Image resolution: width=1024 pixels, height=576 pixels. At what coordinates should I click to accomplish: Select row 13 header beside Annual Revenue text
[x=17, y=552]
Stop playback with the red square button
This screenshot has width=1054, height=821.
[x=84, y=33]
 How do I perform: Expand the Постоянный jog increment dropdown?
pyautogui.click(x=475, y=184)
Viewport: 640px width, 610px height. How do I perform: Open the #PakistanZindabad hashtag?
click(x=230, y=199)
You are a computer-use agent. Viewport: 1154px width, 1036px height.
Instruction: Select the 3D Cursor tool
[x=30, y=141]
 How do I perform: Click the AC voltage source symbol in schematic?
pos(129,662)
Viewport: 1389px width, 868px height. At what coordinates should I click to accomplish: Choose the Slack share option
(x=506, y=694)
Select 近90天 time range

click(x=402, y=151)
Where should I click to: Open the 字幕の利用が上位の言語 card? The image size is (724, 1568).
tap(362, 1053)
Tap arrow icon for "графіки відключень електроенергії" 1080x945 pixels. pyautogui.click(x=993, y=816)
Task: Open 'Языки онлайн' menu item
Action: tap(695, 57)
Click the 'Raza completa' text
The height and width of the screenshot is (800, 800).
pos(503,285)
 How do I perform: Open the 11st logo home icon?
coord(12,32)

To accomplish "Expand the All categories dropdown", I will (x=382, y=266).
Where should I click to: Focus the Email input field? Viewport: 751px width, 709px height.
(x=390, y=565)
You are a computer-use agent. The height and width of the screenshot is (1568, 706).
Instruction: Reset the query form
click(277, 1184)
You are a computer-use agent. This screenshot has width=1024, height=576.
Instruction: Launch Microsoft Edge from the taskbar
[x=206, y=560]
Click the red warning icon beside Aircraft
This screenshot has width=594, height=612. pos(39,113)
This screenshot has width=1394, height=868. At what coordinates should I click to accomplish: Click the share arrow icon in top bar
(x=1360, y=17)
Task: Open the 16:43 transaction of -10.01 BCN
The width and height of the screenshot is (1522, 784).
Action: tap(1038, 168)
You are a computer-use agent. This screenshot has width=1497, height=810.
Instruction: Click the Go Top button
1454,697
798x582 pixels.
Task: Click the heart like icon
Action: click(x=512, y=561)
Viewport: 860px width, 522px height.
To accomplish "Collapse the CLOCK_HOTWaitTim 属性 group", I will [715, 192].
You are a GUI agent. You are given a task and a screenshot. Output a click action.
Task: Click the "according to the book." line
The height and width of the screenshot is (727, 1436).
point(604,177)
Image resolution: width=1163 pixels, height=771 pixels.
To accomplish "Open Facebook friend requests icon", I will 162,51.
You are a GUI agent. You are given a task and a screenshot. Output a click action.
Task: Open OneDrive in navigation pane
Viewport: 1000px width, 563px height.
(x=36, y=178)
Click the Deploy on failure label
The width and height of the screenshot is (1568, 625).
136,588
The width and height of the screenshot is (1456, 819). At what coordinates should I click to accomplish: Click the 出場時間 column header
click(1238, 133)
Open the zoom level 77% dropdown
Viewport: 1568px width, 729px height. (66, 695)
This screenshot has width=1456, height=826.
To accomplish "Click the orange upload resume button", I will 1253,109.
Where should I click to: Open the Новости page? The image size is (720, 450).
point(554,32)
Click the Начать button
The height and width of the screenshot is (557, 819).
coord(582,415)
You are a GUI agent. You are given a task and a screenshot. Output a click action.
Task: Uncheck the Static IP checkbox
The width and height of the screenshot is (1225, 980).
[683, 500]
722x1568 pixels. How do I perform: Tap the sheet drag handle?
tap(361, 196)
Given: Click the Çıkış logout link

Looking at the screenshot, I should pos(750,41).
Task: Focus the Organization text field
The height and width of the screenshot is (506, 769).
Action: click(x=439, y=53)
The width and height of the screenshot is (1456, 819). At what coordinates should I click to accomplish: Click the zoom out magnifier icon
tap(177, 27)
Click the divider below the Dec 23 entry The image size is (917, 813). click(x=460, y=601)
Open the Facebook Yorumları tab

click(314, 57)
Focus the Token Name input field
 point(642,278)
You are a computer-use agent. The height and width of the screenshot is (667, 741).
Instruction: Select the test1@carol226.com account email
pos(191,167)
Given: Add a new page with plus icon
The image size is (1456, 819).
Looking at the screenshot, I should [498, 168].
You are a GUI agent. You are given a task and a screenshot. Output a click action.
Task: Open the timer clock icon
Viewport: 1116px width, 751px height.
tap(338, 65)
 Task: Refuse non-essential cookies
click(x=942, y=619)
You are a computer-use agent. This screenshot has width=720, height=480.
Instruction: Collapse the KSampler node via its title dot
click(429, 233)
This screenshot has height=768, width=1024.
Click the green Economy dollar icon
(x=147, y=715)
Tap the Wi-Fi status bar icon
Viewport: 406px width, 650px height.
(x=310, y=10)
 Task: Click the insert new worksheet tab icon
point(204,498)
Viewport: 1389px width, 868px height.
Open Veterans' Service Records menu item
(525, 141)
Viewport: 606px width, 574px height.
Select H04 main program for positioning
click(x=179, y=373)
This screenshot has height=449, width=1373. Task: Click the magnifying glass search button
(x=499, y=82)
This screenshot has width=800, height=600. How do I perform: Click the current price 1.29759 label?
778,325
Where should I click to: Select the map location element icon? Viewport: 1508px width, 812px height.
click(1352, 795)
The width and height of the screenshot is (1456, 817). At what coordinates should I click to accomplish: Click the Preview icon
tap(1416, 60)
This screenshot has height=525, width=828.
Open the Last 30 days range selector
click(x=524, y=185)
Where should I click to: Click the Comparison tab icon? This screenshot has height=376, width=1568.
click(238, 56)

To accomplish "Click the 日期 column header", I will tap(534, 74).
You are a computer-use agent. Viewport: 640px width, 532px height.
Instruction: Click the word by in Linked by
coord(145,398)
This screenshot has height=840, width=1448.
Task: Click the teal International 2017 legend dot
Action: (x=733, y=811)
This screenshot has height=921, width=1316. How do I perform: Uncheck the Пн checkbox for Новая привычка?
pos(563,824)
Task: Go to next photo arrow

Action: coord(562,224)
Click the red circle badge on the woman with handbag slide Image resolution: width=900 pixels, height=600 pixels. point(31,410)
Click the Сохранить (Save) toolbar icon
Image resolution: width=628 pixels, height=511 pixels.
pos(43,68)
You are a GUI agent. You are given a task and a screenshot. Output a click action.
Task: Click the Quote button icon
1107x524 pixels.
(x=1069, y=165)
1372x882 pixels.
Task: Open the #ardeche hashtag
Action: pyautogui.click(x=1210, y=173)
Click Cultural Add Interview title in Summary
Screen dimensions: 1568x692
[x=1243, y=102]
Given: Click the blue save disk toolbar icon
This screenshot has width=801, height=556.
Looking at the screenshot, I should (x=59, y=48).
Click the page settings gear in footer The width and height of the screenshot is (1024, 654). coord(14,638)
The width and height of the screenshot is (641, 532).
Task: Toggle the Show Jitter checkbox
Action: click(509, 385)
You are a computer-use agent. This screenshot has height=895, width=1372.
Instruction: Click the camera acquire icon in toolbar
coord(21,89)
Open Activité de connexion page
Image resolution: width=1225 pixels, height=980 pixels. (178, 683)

______

* **Required task**:
Rewrite all of the entries above as a numbered list with one line per item, and leave out the blank lines.

* **Finished task**:
1. Image resolution: width=1024 pixels, height=576 pixels. At what coordinates should I click to accomplish: Select row 13 header beside Annual Revenue text
2. [x=17, y=552]
3. Stop playback with the red square button
4. This screenshot has width=1054, height=821.
5. [x=84, y=33]
6.  How do I perform: Expand the Постоянный jog increment dropdown?
7. pyautogui.click(x=475, y=184)
8. Viewport: 640px width, 610px height. How do I perform: Open the #PakistanZindabad hashtag?
9. click(x=230, y=199)
10. You are a computer-use agent. Viewport: 1154px width, 1036px height.
11. Instruction: Select the 3D Cursor tool
12. [x=30, y=141]
13.  How do I perform: Click the AC voltage source symbol in schematic?
14. pos(129,662)
15. Viewport: 1389px width, 868px height. At what coordinates should I click to accomplish: Choose the Slack share option
16. (x=506, y=694)
17. Select 近90天 time range
18. click(x=402, y=151)
19. Where should I click to: Open the 字幕の利用が上位の言語 card? The image size is (724, 1568).
20. tap(362, 1053)
21. Tap arrow icon for "графіки відключень електроенергії" 1080x945 pixels. pyautogui.click(x=993, y=816)
22. Task: Open 'Языки онлайн' menu item
23. Action: tap(695, 57)
24. Click the 'Raza completa' text
25. The height and width of the screenshot is (800, 800).
26. pos(503,285)
27.  How do I perform: Open the 11st logo home icon?
28. coord(12,32)
29. To accomplish "Expand the All categories dropdown", I will (x=382, y=266).
30. Where should I click to: Focus the Email input field? Viewport: 751px width, 709px height.
31. (x=390, y=565)
32. You are a computer-use agent. The height and width of the screenshot is (1568, 706).
33. Instruction: Reset the query form
34. click(277, 1184)
35. You are a computer-use agent. This screenshot has width=1024, height=576.
36. Instruction: Launch Microsoft Edge from the taskbar
37. [x=206, y=560]
38. Click the red warning icon beside Aircraft
39. This screenshot has width=594, height=612. pos(39,113)
40. This screenshot has width=1394, height=868. At what coordinates should I click to accomplish: Click the share arrow icon in top bar
41. (x=1360, y=17)
42. Task: Open the 16:43 transaction of -10.01 BCN
43. The width and height of the screenshot is (1522, 784).
44. Action: tap(1038, 168)
45. You are a computer-use agent. This screenshot has width=1497, height=810.
46. Instruction: Click the Go Top button
47. 1454,697
48. 798x582 pixels.
49. Task: Click the heart like icon
50. Action: click(x=512, y=561)
51. Viewport: 860px width, 522px height.
52. To accomplish "Collapse the CLOCK_HOTWaitTim 属性 group", I will [715, 192].
53. You are a GUI agent. You are given a task and a screenshot. Output a click action.
54. Task: Click the "according to the book." line
55. The height and width of the screenshot is (727, 1436).
56. point(604,177)
57. Image resolution: width=1163 pixels, height=771 pixels.
58. To accomplish "Open Facebook friend requests icon", I will 162,51.
59. You are a GUI agent. You are given a task and a screenshot. Output a click action.
60. Task: Open OneDrive in navigation pane
61. Viewport: 1000px width, 563px height.
62. (x=36, y=178)
63. Click the Deploy on failure label
64. The width and height of the screenshot is (1568, 625).
65. 136,588
66. The width and height of the screenshot is (1456, 819). At what coordinates should I click to accomplish: Click the 出場時間 column header
67. click(1238, 133)
68. Open the zoom level 77% dropdown
69. Viewport: 1568px width, 729px height. (66, 695)
70. This screenshot has width=1456, height=826.
71. To accomplish "Click the orange upload resume button", I will 1253,109.
72. Where should I click to: Open the Новости page? The image size is (720, 450).
73. point(554,32)
74. Click the Начать button
75. The height and width of the screenshot is (557, 819).
76. coord(582,415)
77. You are a GUI agent. You are given a task and a screenshot. Output a click action.
78. Task: Uncheck the Static IP checkbox
79. The width and height of the screenshot is (1225, 980).
80. [683, 500]
81. 722x1568 pixels. How do I perform: Tap the sheet drag handle?
82. tap(361, 196)
83. Given: Click the Çıkış logout link
84. Looking at the screenshot, I should pos(750,41).
85. Task: Focus the Organization text field
86. The height and width of the screenshot is (506, 769).
87. Action: click(x=439, y=53)
88. The width and height of the screenshot is (1456, 819). At what coordinates should I click to accomplish: Click the zoom out magnifier icon
89. tap(177, 27)
90. Click the divider below the Dec 23 entry The image size is (917, 813). click(x=460, y=601)
91. Open the Facebook Yorumları tab
92. click(314, 57)
93. Focus the Token Name input field
94.  point(642,278)
95. You are a computer-use agent. The height and width of the screenshot is (667, 741).
96. Instruction: Select the test1@carol226.com account email
97. pos(191,167)
98. Given: Add a new page with plus icon
99. The image size is (1456, 819).
100. Looking at the screenshot, I should [498, 168].
101. You are a GUI agent. You are given a task and a screenshot. Output a click action.
102. Task: Open the timer clock icon
103. Viewport: 1116px width, 751px height.
104. tap(338, 65)
105.  Task: Refuse non-essential cookies
106. click(x=942, y=619)
107. You are a computer-use agent. This screenshot has width=720, height=480.
108. Instruction: Collapse the KSampler node via its title dot
109. click(429, 233)
110. This screenshot has height=768, width=1024.
111. Click the green Economy dollar icon
112. (x=147, y=715)
113. Tap the Wi-Fi status bar icon
114. Viewport: 406px width, 650px height.
115. (x=310, y=10)
116.  Task: Click the insert new worksheet tab icon
117. point(204,498)
118. Viewport: 1389px width, 868px height.
119. Open Veterans' Service Records menu item
120. (525, 141)
121. Viewport: 606px width, 574px height.
122. Select H04 main program for positioning
123. click(x=179, y=373)
124. This screenshot has height=449, width=1373. Task: Click the magnifying glass search button
125. (x=499, y=82)
126. This screenshot has width=800, height=600. How do I perform: Click the current price 1.29759 label?
127. 778,325
128. Where should I click to: Select the map location element icon? Viewport: 1508px width, 812px height.
129. click(1352, 795)
130. The width and height of the screenshot is (1456, 817). At what coordinates should I click to accomplish: Click the Preview icon
131. tap(1416, 60)
132. This screenshot has height=525, width=828.
133. Open the Last 30 days range selector
134. click(x=524, y=185)
135. Where should I click to: Click the Comparison tab icon? This screenshot has height=376, width=1568.
136. click(238, 56)
137. To accomplish "Click the 日期 column header", I will tap(534, 74).
138. You are a computer-use agent. Viewport: 640px width, 532px height.
139. Instruction: Click the word by in Linked by
140. coord(145,398)
141. This screenshot has height=840, width=1448.
142. Task: Click the teal International 2017 legend dot
143. Action: (x=733, y=811)
144. This screenshot has height=921, width=1316. How do I perform: Uncheck the Пн checkbox for Новая привычка?
145. pos(563,824)
146. Task: Go to next photo arrow
147. Action: coord(562,224)
148. Click the red circle badge on the woman with handbag slide Image resolution: width=900 pixels, height=600 pixels. point(31,410)
149. Click the Сохранить (Save) toolbar icon
150. Image resolution: width=628 pixels, height=511 pixels.
151. pos(43,68)
152. You are a GUI agent. You are given a task and a screenshot. Output a click action.
153. Task: Click the Quote button icon
154. 1107x524 pixels.
155. (x=1069, y=165)
156. 1372x882 pixels.
157. Task: Open the #ardeche hashtag
158. Action: pyautogui.click(x=1210, y=173)
159. Click Cultural Add Interview title in Summary
160. Screen dimensions: 1568x692
161. [x=1243, y=102]
162. Given: Click the blue save disk toolbar icon
163. This screenshot has width=801, height=556.
164. Looking at the screenshot, I should (x=59, y=48).
165. Click the page settings gear in footer The width and height of the screenshot is (1024, 654). coord(14,638)
166. The width and height of the screenshot is (641, 532).
167. Task: Toggle the Show Jitter checkbox
168. Action: click(509, 385)
169. You are a computer-use agent. This screenshot has height=895, width=1372.
170. Instruction: Click the camera acquire icon in toolbar
171. coord(21,89)
172. Open Activité de connexion page
173. Image resolution: width=1225 pixels, height=980 pixels. (178, 683)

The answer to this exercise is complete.